[Opening Records to use section]
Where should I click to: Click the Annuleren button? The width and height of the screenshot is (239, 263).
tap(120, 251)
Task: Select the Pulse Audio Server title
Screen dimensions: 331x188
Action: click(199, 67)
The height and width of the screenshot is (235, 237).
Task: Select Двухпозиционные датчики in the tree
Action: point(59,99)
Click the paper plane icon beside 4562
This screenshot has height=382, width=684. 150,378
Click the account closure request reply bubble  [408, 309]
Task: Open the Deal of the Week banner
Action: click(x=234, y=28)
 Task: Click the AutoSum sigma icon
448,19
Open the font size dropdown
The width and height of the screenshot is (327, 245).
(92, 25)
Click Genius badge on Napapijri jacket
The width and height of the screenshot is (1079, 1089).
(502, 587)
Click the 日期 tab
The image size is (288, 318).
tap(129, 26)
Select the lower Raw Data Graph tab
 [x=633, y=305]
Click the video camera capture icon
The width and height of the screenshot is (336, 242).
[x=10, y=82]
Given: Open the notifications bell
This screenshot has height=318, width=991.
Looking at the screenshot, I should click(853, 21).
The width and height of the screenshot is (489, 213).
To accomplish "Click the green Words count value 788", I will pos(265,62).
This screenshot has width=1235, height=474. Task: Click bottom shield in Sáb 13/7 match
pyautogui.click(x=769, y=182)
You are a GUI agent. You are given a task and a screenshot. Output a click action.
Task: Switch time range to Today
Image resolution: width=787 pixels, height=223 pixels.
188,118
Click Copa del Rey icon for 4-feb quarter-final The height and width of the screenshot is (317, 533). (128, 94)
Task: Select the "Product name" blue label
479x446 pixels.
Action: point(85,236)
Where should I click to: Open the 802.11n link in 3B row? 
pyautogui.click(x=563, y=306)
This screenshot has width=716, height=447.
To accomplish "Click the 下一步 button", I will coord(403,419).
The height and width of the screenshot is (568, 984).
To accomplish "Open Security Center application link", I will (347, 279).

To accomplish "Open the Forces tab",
[Closing Records to use section]
#### Task objective
Only the number is wanted: how many lines in the preceding entries hold the string "accomplish"?

#### Exercise answer
4